● **PROBLEM DESCRIPTION**
Pick each line containing "Given" out of the records.

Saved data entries
-=-=-
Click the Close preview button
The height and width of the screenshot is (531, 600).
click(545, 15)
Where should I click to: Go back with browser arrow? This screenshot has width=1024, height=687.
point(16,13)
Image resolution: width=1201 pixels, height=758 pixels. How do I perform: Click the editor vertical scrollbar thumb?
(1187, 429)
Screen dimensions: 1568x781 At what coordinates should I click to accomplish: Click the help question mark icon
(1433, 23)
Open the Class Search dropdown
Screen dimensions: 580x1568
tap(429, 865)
-=-=-
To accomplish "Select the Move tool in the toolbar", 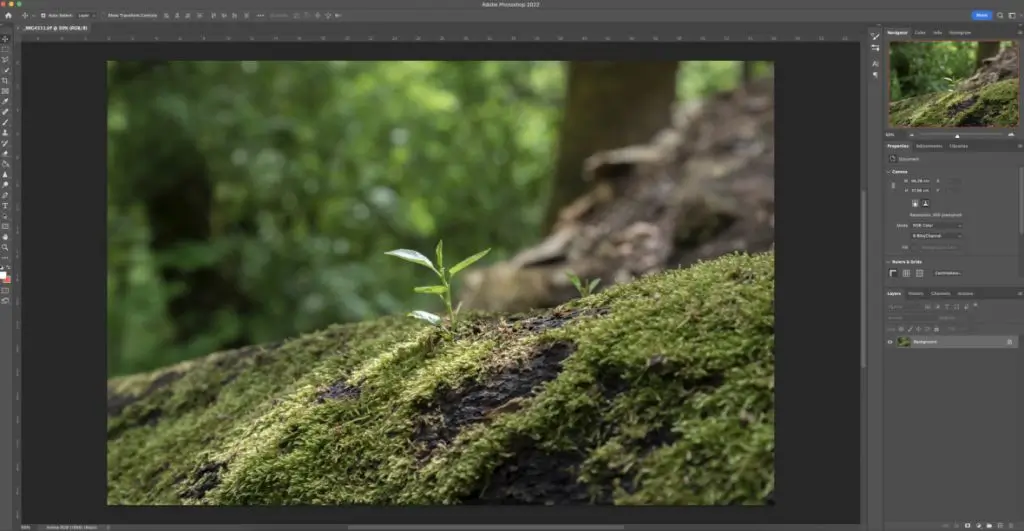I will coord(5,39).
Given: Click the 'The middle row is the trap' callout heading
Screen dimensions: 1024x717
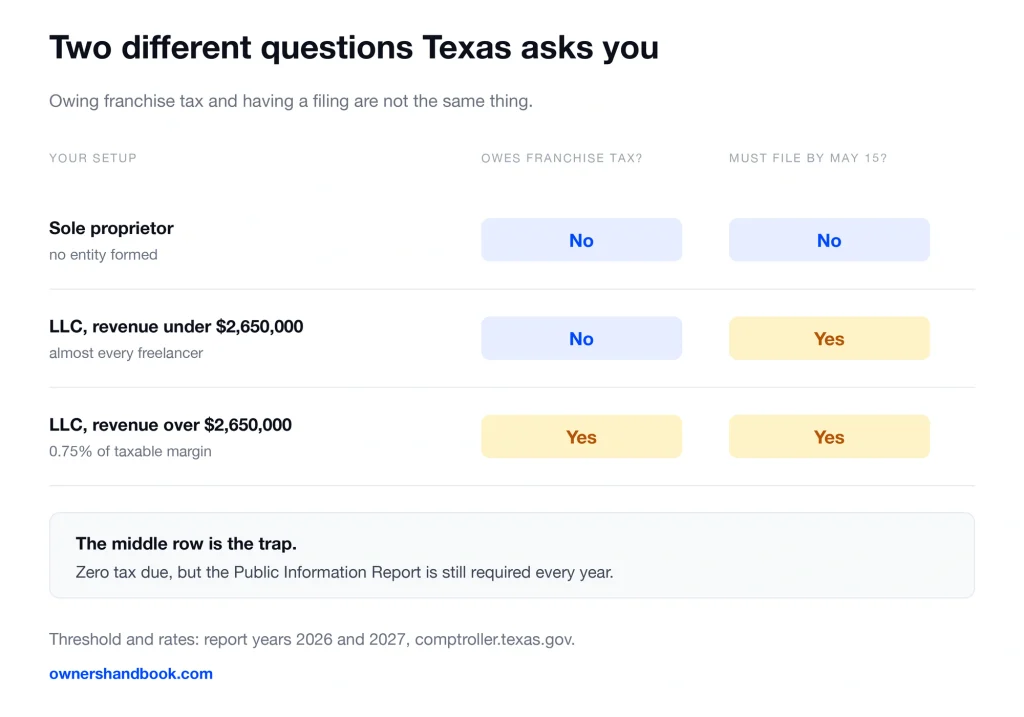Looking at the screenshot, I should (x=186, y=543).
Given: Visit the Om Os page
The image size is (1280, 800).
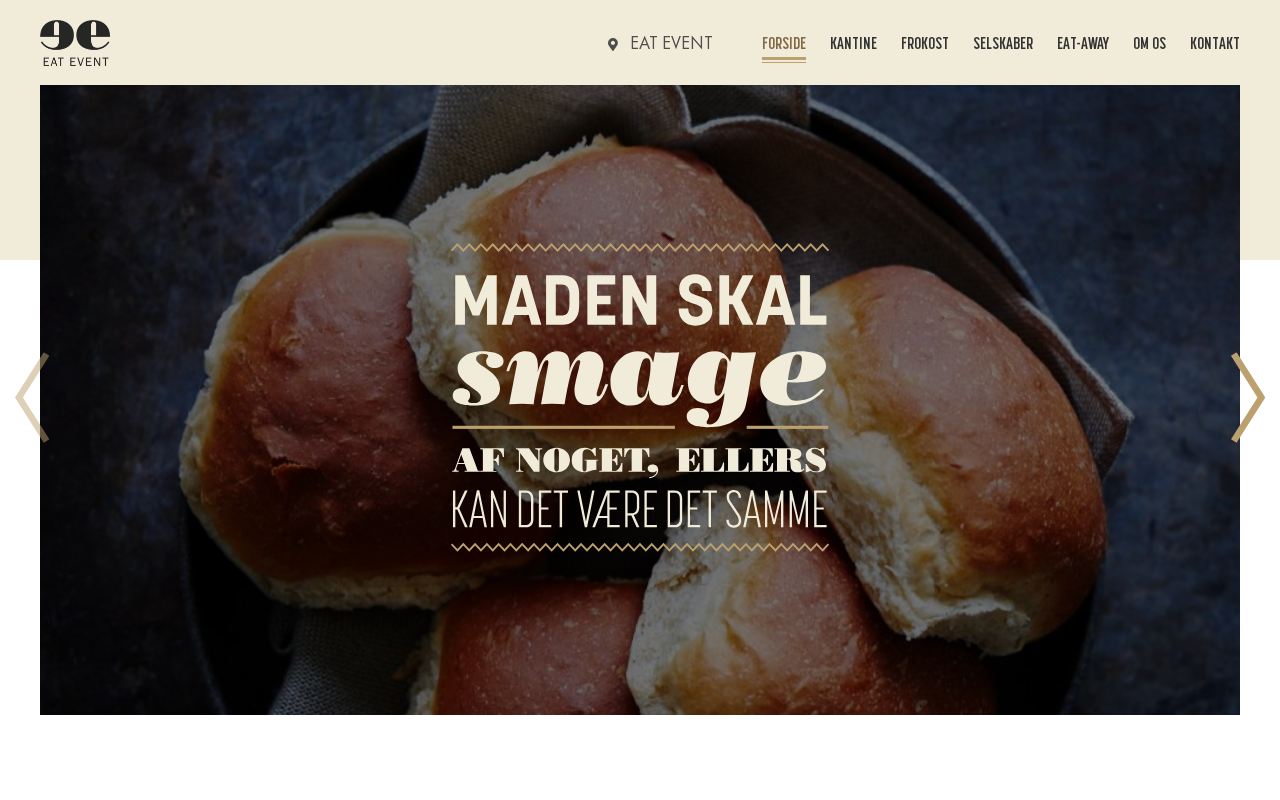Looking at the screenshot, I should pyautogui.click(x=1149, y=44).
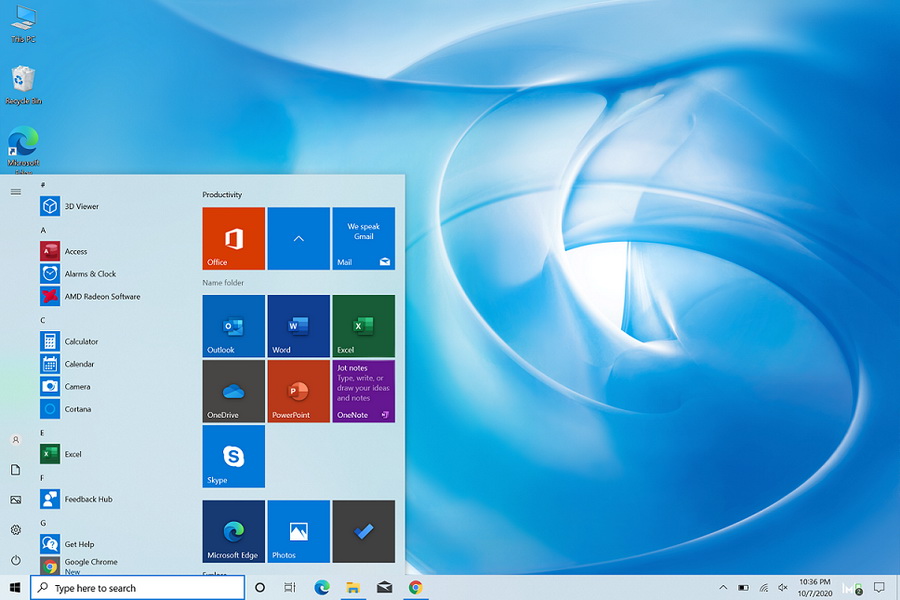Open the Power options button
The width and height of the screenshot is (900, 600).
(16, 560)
-=-=-
● **RESPONSE TO THIS TASK**
Given: Click the 'The middle row is the trap' callout heading
Given: Visit the Om Os page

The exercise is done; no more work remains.